I'll admit I never saw a college course offered on "Biblical Womanhood" or "How to Run a Home and Cook Large Meals" and I definitely did learn a lot about the ways of the world when I went to college.

But you know what else I learned? Here's a sample list:
Take the trash out when it needs to be taken out
Inviting 5 people over when you live in a house with 4 other people means you need to cook a lot of food
You need spiritual mentors who will not only talk about scripture, but will enter into your daily life and tell you when you're neglecting things - it they don't find you, go find them

If that doesn't fit those requirements, I don't know what does, but let's take a closer look at Titus 2:3-5 to see if this is actually what biblical womanhood is about: "...train the young women to love their husbands and children, to be self-controlled, pure, working at home, kind, and submissive to their own husbands..."
That, my friends, is biblical womanhood, and it is a shaping of the heart and mental attitudes that neither years of experience cooking large meals and working in a garden nor a college education will ever teach. We only learn biblical womanhood from the influence of the Holy Spirit in our lives, being an active part of a biblical church, and being willing to learn from wise older women.

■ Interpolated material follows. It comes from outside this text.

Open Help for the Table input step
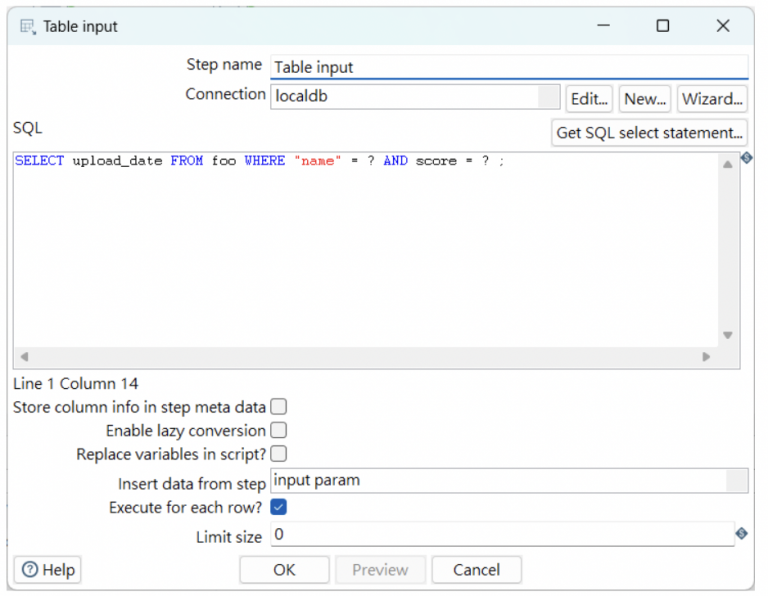 (x=48, y=570)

This brings me to another quibble I have with this blog post - I'm not positive, but it seems to me that she is disappointed in churches who "support college kids" - I'm assuming she is referring to college ministries and the like here. Goodness gracious! As we've just established, church is the only way most of us are going to learn biblical womanhood, college students or otherwise. Please, churches, keep supporting those college kids! (And also (which may be more her point) include the ones of college age who have chosen not to attend college - we all need to learn how to be God-honoring adults - it is not something that comes naturally for any of us.)

One last thing I want to say, and then I'll close. There is a lot of talk throughout this blog post about young women who want to be wives and mothers one day and how they should behave "until they get married."
Oh friends, I have talked about this before, and I'll say it again briefly. We do not know whether the Lord intends marriage for people or not. We cannot assume that all young women who want to be married will be married!

Let's focus on the truths found in scripture and allow them to shape our lives. Let's even follow the sound advice offered by the second to last sentence in that original blog post:

"Trust God with your life, study the Word, and take the narrow path that leads to life."

And I would add, ignore all the other stuff!